Exercise = Stop after the line containing "Given: Sort by the Product column header"; retype every line of the data before it exactly, starting from the first.

◆ ◆ ◆

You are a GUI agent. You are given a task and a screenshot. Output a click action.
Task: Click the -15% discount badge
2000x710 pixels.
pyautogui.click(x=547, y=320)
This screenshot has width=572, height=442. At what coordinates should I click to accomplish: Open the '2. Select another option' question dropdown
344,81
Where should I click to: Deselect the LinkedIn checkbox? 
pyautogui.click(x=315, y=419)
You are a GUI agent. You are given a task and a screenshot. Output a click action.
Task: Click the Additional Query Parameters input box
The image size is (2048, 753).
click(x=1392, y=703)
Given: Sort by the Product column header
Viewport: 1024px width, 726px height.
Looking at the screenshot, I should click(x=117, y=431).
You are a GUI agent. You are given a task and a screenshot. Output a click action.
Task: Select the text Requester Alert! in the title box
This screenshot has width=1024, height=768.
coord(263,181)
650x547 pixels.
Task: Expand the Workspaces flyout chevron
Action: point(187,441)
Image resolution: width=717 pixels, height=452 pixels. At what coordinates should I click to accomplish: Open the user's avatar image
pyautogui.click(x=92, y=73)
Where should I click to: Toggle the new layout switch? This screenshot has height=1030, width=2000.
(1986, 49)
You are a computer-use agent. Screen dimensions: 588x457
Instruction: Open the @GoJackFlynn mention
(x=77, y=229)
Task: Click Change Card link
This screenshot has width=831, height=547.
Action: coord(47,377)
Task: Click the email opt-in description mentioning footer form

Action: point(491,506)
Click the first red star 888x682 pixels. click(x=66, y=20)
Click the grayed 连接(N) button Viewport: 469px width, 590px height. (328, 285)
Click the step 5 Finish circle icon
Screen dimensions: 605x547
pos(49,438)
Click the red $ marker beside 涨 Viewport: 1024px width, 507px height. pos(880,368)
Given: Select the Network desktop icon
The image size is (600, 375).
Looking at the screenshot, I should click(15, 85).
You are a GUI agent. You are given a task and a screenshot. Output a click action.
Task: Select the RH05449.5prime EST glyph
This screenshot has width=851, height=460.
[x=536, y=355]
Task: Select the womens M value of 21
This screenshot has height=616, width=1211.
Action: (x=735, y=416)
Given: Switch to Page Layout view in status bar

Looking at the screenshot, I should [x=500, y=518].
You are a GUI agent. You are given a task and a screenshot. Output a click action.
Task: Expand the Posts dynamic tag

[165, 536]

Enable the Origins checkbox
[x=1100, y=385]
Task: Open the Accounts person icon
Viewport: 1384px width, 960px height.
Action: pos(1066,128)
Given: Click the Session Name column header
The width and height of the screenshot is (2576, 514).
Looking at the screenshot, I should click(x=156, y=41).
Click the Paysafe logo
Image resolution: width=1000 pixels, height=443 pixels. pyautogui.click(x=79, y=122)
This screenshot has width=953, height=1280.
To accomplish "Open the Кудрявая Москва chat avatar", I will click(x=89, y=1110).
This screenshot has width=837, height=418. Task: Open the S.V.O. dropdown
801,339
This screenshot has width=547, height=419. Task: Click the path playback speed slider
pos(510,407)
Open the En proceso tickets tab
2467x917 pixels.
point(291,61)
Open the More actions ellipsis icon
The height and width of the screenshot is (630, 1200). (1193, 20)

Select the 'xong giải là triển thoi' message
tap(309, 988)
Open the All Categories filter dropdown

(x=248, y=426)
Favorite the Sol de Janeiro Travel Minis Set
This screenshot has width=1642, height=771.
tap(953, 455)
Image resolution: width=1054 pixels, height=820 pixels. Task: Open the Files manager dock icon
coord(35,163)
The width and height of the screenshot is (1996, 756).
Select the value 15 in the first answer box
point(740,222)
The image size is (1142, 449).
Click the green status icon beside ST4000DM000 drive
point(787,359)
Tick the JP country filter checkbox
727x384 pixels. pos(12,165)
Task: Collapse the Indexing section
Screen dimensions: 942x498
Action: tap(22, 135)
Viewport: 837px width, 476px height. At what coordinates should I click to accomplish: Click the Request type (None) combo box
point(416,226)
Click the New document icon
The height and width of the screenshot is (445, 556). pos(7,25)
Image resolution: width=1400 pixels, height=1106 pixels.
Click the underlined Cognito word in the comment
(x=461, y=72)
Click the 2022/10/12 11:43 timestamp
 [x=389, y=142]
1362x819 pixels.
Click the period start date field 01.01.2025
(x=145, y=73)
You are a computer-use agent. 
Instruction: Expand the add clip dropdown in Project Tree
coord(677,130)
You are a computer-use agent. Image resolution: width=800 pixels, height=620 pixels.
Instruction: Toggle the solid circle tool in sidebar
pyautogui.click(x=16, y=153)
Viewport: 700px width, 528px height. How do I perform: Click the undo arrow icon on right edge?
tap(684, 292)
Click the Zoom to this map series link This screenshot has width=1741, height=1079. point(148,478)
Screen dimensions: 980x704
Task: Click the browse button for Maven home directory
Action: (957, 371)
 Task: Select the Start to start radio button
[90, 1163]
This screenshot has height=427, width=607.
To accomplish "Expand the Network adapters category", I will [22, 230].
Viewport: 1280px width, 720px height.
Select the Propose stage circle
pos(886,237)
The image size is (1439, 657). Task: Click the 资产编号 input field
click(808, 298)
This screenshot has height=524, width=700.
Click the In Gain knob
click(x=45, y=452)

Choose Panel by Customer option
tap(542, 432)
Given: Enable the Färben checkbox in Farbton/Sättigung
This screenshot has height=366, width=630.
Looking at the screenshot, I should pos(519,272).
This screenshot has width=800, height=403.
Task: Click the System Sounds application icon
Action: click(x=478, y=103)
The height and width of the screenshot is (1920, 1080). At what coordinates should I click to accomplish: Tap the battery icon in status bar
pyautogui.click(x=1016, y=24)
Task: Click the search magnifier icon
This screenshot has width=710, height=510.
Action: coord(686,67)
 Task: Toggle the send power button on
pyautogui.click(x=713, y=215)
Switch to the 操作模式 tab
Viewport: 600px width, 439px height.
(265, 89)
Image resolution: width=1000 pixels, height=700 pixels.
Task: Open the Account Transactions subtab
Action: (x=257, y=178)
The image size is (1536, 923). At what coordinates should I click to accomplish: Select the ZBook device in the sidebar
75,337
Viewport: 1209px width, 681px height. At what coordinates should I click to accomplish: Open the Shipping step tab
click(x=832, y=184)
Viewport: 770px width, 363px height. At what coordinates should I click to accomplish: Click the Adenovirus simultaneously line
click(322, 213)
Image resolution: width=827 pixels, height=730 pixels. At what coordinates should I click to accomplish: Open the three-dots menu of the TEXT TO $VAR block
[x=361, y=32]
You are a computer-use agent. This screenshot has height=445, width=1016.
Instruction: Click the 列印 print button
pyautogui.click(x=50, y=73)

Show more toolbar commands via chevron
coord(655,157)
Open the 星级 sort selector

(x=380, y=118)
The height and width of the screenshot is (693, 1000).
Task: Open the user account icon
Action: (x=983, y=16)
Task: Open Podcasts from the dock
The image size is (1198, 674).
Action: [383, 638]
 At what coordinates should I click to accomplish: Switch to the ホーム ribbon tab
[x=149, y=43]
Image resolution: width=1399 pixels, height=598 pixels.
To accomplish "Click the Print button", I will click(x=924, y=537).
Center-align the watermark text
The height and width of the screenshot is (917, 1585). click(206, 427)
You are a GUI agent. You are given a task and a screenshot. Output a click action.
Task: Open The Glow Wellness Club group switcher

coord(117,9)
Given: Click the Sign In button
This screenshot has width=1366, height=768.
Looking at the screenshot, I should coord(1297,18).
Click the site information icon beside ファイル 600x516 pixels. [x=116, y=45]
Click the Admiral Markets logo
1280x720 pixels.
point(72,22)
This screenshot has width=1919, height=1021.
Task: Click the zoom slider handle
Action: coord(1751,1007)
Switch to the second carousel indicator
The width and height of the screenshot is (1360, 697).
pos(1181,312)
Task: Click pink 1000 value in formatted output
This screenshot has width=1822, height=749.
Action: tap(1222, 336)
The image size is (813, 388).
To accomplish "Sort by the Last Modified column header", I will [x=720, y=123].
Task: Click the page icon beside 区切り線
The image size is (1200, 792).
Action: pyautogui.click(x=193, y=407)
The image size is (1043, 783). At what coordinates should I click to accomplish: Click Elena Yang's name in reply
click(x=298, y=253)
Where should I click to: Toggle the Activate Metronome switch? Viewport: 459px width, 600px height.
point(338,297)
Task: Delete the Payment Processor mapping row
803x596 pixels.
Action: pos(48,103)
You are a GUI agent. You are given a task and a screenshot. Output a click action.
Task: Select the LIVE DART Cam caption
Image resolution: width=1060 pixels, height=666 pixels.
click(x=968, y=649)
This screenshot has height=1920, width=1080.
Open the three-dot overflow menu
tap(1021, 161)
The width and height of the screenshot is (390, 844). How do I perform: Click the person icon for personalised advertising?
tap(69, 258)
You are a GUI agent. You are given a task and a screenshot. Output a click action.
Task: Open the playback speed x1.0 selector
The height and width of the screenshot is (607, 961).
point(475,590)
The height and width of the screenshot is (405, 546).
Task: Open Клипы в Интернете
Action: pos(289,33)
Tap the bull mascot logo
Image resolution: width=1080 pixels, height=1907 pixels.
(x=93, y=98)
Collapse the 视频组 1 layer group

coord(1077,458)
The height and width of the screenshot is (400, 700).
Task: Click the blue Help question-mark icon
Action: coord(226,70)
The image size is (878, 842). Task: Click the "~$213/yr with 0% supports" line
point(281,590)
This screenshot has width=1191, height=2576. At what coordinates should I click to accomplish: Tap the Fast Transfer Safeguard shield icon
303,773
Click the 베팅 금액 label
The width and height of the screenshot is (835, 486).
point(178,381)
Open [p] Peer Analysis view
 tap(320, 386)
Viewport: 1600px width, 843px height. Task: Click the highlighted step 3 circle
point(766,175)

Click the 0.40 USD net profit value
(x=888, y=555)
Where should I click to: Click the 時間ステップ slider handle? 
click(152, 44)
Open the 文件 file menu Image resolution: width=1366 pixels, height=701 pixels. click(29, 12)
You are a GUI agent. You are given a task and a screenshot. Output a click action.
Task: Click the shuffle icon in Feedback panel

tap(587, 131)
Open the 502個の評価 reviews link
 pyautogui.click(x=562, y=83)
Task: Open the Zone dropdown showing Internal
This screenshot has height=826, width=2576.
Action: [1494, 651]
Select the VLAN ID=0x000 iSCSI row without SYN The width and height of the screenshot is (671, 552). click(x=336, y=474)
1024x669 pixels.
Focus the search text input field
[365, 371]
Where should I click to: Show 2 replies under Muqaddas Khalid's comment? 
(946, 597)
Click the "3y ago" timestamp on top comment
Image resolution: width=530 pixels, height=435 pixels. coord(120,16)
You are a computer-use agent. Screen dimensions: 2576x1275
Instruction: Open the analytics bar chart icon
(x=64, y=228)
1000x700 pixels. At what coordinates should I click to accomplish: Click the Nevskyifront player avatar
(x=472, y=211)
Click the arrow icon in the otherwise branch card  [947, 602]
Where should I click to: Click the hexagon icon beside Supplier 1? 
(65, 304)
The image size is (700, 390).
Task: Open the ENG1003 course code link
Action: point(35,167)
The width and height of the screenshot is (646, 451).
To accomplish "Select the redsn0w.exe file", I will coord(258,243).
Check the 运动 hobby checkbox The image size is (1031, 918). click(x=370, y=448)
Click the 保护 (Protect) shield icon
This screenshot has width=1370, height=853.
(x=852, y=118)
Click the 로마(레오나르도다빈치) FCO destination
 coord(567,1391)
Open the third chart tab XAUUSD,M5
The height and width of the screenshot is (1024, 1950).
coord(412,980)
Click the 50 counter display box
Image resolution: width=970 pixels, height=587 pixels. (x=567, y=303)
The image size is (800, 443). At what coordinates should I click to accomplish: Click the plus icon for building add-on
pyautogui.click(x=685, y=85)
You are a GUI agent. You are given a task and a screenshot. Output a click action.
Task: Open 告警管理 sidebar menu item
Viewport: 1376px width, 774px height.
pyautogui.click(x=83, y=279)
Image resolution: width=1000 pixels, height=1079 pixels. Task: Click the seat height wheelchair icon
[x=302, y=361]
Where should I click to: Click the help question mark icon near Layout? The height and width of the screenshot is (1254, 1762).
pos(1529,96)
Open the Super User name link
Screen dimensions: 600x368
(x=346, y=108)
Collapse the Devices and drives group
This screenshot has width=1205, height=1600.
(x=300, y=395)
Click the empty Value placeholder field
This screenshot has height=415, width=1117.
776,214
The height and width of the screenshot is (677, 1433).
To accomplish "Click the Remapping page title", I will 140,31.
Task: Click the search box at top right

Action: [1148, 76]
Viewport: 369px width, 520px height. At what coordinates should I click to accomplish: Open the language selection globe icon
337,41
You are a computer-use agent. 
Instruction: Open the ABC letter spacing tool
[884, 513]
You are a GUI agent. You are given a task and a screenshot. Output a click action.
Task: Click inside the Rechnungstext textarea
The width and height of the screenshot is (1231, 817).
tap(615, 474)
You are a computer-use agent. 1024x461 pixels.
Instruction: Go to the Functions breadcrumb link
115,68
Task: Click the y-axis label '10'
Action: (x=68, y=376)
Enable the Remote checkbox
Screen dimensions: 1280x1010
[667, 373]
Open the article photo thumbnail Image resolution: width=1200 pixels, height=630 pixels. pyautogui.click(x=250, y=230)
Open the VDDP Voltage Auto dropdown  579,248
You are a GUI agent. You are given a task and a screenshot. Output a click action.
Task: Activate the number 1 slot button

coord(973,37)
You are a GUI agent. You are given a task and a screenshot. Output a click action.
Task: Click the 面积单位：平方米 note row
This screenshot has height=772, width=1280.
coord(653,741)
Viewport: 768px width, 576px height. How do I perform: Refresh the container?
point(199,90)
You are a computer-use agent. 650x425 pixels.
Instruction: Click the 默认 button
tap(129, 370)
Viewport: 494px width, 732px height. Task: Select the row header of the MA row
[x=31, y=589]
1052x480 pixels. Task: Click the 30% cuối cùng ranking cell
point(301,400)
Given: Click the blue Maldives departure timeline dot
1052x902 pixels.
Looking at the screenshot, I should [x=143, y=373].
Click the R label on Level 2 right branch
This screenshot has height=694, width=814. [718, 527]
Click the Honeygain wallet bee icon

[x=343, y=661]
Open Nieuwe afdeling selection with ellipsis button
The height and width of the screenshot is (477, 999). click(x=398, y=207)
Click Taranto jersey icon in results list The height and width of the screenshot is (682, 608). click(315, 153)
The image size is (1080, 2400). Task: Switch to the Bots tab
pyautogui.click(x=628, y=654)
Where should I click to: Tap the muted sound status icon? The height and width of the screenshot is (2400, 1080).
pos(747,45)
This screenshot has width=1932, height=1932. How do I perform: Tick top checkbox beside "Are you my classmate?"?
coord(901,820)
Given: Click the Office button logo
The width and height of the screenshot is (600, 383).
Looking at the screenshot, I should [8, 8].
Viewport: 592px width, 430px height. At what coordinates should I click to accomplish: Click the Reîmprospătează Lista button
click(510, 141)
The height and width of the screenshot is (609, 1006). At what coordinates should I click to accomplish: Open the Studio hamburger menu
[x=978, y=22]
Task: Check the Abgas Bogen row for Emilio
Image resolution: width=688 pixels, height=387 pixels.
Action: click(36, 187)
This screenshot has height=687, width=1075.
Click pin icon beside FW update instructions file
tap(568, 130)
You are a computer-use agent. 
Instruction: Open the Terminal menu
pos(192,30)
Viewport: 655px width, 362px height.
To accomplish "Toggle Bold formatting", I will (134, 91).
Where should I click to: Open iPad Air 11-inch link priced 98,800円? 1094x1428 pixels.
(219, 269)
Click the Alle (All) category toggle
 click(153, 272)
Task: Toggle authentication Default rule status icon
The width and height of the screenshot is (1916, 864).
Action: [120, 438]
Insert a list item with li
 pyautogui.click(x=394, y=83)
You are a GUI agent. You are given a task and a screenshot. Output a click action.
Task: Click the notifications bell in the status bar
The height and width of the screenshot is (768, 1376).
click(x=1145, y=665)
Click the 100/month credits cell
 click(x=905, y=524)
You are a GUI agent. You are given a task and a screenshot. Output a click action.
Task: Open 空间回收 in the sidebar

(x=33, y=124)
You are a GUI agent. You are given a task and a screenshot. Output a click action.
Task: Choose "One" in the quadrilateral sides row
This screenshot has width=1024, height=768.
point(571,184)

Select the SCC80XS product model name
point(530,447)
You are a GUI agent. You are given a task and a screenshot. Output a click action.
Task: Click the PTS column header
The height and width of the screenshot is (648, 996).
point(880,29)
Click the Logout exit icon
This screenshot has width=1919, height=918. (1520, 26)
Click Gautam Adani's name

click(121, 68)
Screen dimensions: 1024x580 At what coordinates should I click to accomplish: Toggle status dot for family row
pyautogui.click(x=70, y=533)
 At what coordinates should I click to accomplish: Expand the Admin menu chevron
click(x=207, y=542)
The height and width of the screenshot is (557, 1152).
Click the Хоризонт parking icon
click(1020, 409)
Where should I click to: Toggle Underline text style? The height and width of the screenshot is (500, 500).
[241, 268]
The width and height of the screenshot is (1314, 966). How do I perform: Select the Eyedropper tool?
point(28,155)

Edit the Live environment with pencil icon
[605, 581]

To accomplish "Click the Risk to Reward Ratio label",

◆ ◆ ◆

Reply =
You are a GUI agent. You are given a task and a screenshot. Output a click action.
Task: Click the -15% discount badge
2000x710 pixels.
pyautogui.click(x=547, y=320)
This screenshot has width=572, height=442. At what coordinates should I click to accomplish: Open the '2. Select another option' question dropdown
344,81
Where should I click to: Deselect the LinkedIn checkbox? 
pyautogui.click(x=315, y=419)
You are a GUI agent. You are given a task and a screenshot. Output a click action.
Task: Click the Additional Query Parameters input box
The image size is (2048, 753).
click(x=1392, y=703)
Given: Sort by the Product column header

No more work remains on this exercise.